The Human Genome Project, which aims to determine the complete sequence (sequencing) of the human genome, has been implemented by scientists from all over the world for several decades. The first results of this project were obtained back in 2000, and the "complete" sequence was obtained in 2003. However, this "complete" sequence included 92 percent of all genetic information, the scanning of heterochromatic regions located in the parts of chromosomes called telomeres and centromeres was not performed due to a number of reasons, including technical ones.
Only recently, after two decades of hard work and technical advances, scientists working on the project sequenced nearly three billion base pairs, producing a complete human genome without gaps or white spots. The complete genome, called T2T-CHM13, includes new information on more than 200 million base pairs found in previously unexplored regions of DNA. Scientists have already identified a new 99 genes that are responsible for protein synthesis, and now there are still around 2,000 candidate genes that need to be investigated in more detail to determine their functions. Also present in the new genome are corrections for thousands of structural errors found in earlier data.
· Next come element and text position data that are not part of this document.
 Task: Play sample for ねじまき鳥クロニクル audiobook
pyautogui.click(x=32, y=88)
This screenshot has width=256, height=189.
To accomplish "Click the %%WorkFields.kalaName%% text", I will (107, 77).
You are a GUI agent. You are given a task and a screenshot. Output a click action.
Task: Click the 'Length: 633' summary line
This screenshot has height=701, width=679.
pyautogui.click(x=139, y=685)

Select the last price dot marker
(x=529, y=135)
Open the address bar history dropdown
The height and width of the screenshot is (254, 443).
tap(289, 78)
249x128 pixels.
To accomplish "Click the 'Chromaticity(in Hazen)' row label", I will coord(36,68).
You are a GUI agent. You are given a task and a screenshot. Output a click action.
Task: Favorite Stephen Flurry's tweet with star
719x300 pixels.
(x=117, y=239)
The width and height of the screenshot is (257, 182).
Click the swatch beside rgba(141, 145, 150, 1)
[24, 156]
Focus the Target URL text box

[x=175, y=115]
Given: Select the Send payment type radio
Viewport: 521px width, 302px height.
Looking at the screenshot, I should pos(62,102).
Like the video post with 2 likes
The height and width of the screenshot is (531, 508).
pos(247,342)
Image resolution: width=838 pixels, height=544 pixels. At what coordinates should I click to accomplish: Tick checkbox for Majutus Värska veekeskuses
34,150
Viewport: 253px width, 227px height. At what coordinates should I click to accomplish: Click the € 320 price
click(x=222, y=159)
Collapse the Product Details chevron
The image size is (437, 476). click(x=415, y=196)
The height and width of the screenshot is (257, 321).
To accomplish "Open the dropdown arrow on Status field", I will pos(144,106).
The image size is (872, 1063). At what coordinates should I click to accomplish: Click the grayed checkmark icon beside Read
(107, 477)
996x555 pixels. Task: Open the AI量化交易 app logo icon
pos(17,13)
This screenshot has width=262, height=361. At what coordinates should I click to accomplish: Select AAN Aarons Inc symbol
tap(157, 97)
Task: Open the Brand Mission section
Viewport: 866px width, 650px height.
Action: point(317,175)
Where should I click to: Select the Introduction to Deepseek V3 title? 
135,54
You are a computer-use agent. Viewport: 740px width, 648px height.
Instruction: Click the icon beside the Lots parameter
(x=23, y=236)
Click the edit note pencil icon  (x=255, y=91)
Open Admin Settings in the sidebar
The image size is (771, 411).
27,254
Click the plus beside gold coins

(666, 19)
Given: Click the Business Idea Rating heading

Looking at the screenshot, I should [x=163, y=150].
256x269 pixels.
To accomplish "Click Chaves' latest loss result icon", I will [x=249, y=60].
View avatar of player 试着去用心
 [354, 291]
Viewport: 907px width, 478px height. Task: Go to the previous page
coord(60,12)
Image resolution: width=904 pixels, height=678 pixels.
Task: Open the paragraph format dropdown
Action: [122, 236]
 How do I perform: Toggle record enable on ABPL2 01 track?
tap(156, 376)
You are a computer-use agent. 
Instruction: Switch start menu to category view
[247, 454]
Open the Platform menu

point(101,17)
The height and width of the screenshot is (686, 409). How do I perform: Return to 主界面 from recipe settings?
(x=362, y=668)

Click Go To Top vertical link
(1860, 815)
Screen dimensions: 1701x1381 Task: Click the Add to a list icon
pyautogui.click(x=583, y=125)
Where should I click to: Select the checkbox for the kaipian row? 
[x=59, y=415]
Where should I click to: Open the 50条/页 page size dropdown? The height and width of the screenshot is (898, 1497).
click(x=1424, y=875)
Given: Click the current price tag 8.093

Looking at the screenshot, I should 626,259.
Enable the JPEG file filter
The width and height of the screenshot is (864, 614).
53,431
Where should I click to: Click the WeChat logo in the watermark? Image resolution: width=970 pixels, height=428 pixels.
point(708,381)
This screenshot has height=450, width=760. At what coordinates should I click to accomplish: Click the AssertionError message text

In order to obtain a complete genome, scientists have used several state-of-the-art tools that allow them to read data from longer DNA sequences. After all, it is much easier to get the job done by operating on fewer, longer stretches than it is to work on many shorter pieces. The main tool was Oxford Nanopore DNA sequencing technology, which can 'read' up to a million bases at a time with acceptable but not perfect accuracy. Complex and challenging sections which were sequenced by the first technology with many errors were processed using PacBio HiFi technology, which can read up to 20,000 bases at a time with very high precision, excluding the occurrence of errors.
The second part of the genome problem was that the data from the previous version of the 'complete' genome was 'stitched' from DNA data taken from different people, which in itself creates discontinuities and 'white spots' in the data. By creating the latest version of the complete genome, scientists have eliminated all these errors.
The resulting human whole genome data will form the basis for a host of new research, including the identification of genetic markers for various diseases, and the development of new effective treatments for inherited and acquired genetic diseases. And the next steps that scientists intend to take in the Human Genome Project will be to sequence the complete genome of 350 individuals and create a common database with which to identify differences between individuals.